With Marvel/Disney alone coming at us 2 or 3 times a year with superheroes not to mention the Marvel characters who have leaked out to other studios plus the various hits and misses coming from the disjointed DC Universe, it’s gotten to the point where a superhero movie really needs to be justify its existence as more than a moneymaking franchise opportunity. I’m not sure Iron Man 3 quite does that, but it was inevitable anyway and Shane Black manages to put enough of his own personal stamp on the form to at least keep it entertaining. As the first summer movie out of the gate, that’s enough for me.
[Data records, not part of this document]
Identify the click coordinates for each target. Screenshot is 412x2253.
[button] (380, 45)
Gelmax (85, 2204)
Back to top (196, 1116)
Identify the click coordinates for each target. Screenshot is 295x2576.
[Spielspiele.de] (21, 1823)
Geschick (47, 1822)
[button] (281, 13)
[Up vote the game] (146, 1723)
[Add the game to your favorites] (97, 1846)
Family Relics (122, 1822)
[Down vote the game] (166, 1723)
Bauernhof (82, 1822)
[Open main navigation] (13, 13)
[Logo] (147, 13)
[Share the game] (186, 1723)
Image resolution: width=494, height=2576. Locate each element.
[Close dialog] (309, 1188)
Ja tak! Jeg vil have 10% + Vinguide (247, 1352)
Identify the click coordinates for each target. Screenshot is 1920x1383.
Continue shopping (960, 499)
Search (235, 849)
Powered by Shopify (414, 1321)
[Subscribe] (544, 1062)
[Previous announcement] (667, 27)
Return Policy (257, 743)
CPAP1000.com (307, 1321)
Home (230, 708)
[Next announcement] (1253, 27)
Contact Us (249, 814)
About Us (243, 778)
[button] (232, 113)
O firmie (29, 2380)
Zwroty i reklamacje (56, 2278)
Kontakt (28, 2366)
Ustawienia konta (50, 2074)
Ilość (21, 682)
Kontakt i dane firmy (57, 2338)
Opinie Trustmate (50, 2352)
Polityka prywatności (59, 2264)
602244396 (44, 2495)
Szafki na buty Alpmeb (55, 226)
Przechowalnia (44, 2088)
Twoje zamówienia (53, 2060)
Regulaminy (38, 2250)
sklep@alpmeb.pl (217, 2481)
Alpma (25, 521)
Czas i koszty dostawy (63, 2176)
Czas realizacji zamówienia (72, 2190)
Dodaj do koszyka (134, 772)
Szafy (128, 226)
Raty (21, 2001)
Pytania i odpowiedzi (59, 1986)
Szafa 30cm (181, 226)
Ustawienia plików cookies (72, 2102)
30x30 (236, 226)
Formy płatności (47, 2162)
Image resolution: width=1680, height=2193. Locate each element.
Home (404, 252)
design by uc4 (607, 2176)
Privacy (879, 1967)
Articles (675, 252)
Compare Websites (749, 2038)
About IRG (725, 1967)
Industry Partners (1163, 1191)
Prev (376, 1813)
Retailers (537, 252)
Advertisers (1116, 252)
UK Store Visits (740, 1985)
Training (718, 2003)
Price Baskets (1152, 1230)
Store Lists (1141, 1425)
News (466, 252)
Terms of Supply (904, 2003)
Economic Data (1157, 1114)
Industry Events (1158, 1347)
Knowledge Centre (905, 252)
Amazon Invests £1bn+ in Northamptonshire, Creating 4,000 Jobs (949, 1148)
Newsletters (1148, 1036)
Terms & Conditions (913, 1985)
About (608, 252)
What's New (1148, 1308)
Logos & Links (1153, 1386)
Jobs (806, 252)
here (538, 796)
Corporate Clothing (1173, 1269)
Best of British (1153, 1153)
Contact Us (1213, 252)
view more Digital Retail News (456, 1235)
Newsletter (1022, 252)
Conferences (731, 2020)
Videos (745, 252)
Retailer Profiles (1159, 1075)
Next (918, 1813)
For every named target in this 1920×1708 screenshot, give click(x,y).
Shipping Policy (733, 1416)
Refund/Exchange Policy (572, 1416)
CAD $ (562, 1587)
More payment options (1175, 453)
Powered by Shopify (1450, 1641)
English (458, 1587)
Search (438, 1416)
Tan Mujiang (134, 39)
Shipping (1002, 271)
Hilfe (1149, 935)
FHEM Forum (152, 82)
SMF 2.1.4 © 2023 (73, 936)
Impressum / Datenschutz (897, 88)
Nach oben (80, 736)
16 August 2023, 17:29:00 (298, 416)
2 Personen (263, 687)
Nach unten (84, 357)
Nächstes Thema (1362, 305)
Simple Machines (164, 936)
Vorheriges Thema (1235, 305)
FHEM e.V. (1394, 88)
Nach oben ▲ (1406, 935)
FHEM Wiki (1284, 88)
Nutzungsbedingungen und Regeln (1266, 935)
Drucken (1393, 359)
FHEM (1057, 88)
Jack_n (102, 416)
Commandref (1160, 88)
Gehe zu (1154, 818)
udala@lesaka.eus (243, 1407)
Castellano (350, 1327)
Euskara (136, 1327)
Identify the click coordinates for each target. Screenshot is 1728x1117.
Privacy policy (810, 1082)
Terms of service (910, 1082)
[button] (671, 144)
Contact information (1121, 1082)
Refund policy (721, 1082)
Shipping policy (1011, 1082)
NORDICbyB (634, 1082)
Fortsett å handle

As a side note, Iron Man 3 holds the title credits for the end of the film and it’s too bad because they’re kind of cool. There’s a funky ’70s action movie quality to them and, as enjoyable as what had come before was, I sort of wish the rest of the movie had been a lot more like those credits. Oh, and yes, Marvel includes the by-now totally expected post-credits bit and if you’re still sticking around for those then you’ll probably get exactly what you’re hoping for. If you’ve learned to skip them however, feel free heading to your car before the lights come up with the peace of mind that you’re not missing anything important. Of course, that assumes Marvel doesn’t add anything between the press screening and opening day which has been known to happen. So, nevermind. If you care, you’re on your own.